Administration officials knew that Reagan’s proposal would be turned down by the Nicaraguans, and apparently decided that the rejection would strengthen their hand even further on Capitol Hill. If Reagan can persuade enough congressmen to support contra aid under the pretense that they are voting for “peace,” the Nicaraguan rebels can carry on with their campaign to overthrow the Sandinista government. Without some kind of parliamentary maneuver, aid to the contras was “dead in the water,” according to Republican House leader Robert H. Michel of Illinois.

But aid to the contras, no matter what form it takes, will not bring peace to Nicaragua. It will only prolong the violence and bloodshed. A better way to find a peaceful solution to Nicaragua’s problems, and those of the rest of Central America, is through the collective efforts of other Latin American nations bordering the region. They understand the problems better than the United States does, and have just as much interest in a peaceful, stable Central America.

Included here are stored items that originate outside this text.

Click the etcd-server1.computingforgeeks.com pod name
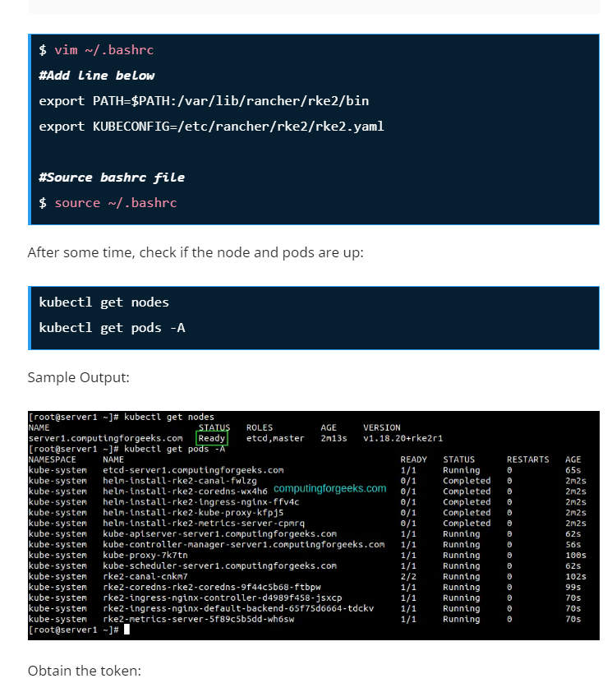This screenshot has width=612, height=683. point(193,470)
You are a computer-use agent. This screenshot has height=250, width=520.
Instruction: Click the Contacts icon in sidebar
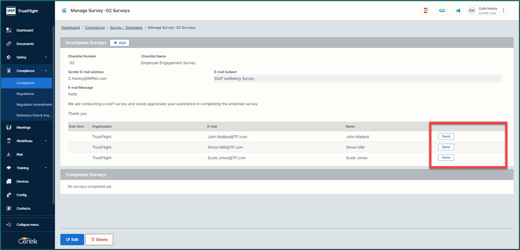point(9,208)
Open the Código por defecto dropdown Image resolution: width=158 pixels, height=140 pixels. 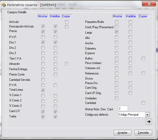[147, 115]
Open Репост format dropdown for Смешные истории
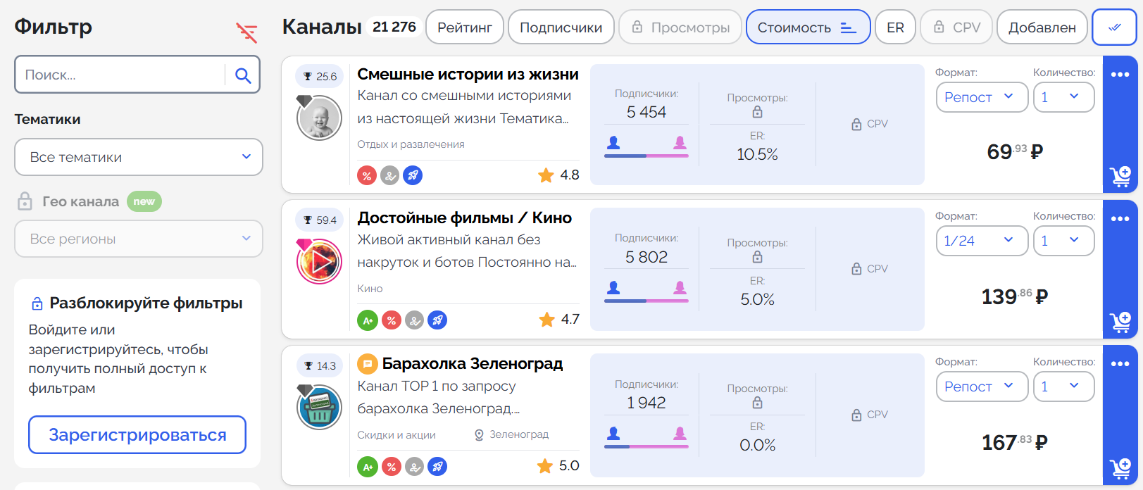1143x490 pixels. [x=981, y=97]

That is why the efforts of the Contadora Group--Mexico, Venezuela, Colombia and Panama--are so important. Diplomats from those nations have been at work for two years, meeting with leaders of the five Central American countries to write a regional peace treaty for Nicaragua and its four neighbors. A draft treaty--under which the five Central American countries agree to stop acquiring armaments, rid themselves of foreign military advisers and not to interfere in each other’s affairs--already exists. The main obstacle to finalizing that Contadora treaty is not Nicaragua--the Sandinistas accepted the draft right away--but the Reagan Administration.

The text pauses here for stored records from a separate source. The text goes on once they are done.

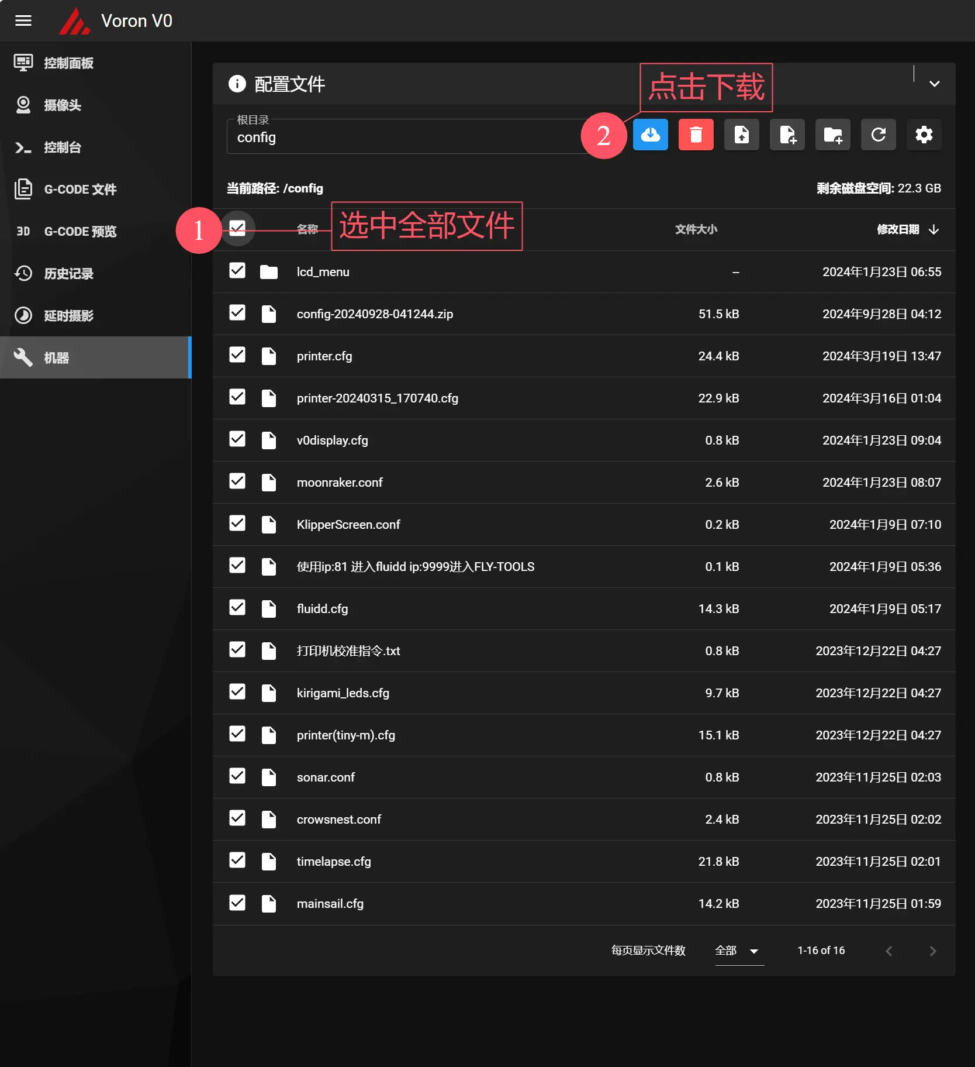Refresh the config file list
Viewport: 975px width, 1067px height.
coord(878,135)
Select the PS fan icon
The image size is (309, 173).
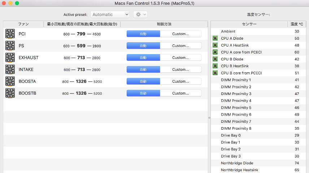click(10, 46)
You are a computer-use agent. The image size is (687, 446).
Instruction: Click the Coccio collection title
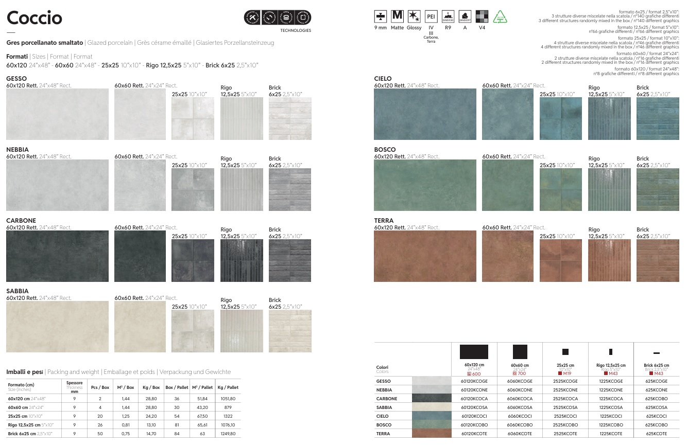click(35, 18)
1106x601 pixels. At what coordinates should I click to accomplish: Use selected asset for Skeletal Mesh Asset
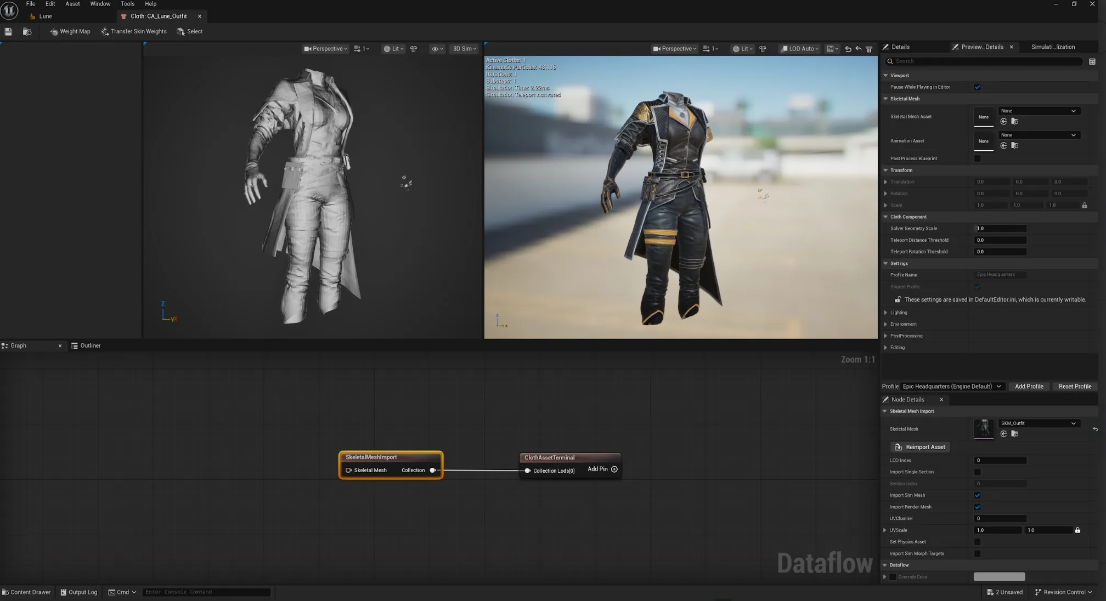[1003, 122]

Reagan and his aides refuse to face reality in Central America. They are wedded to an ideological wish-dream in which the Sandinistas are forced to reshape their revolution to meet Washington’s terms simply because the United States insists on it. That is what Reagan meant when he used the revealing phrase “say uncle” in describing what he wanted from the Sandinistas. But making the Sandinistas say uncle will take far more pressure than the contras can bring to bear. It will require yet another U.S. military intervention in Nicaragua, and public opinion in this counry and around the world will no longer accept that.

If the President truly wants the crisis in Central America resolved peacefully, he will let the Contadora process work. If he refuses to do so, Congress must make him--by cutting off the aid that keeps his Administration’s bloody surrogates in Nicaragua in business.